Abstract

In this paper, the performance of indoor OFDM (orthogonal frequency division multiplexing) optical wireless (OW) communication systems in the presence of LED (light emitting diode) clipping distortions is analyzed. Two indoor OW OFDM techniques are considered. An ACO-OFDM (asymmetrically clipped optical OFDM) system produces half-wave symmetry time signal at the output of the OFDM modulator by special assignment of subcarriers. Therefore, bipolar-unipolar conversion is achieved by clipping the signal at the zero level at the expense of data rate reduction. The second technique, called DCO-OFDM (DC-biased optical OFDM), assigns data to all possible subcarriers to increase the data rate. However, half-wave symmetry signals cannot be achieved and a DC bias is needed to convert the bipolar signal to a unipolar signal before modulating the LED intensity.
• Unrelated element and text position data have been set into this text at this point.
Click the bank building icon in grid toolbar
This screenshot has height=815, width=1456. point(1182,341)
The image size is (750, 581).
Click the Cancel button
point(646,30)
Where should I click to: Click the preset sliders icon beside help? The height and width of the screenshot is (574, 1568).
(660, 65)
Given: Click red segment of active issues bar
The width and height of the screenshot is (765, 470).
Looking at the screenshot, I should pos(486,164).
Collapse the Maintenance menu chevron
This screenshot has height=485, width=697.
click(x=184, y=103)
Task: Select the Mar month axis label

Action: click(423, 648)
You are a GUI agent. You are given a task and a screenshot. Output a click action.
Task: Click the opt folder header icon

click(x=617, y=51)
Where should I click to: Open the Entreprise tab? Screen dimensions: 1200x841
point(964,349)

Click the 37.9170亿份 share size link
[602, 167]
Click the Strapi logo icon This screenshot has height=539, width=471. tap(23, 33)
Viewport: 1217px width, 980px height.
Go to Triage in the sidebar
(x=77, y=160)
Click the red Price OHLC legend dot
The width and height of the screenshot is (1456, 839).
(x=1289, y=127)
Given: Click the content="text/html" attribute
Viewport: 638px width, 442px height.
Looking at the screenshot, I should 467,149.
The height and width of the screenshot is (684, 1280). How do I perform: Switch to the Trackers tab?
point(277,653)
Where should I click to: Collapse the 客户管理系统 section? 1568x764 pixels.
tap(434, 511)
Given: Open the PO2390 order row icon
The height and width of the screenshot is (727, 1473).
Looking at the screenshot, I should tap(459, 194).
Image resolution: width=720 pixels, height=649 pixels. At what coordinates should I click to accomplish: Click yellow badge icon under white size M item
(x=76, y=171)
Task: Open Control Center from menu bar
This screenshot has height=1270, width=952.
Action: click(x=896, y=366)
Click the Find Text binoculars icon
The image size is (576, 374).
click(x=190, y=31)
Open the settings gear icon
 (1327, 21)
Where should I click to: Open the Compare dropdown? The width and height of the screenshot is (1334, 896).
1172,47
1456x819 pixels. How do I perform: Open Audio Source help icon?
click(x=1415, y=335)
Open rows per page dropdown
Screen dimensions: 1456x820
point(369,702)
The performance of these systems, in terms of average electrical OFDM signal power versus bit-error-ratio (BER), DC power consumption, and transmitted optical power in the presence of additive white Gaussian noise (AWGN) channel and considering a practical LED model, are studied. Analytical results are validated through Monte Carlo simulation results and the results demonstrate close match. The results clearly highlight that LED clipping has significant impact on the performance of these systems and system design should consider optimizing the OFDM signal power, DC bias point, and LED dynamic range.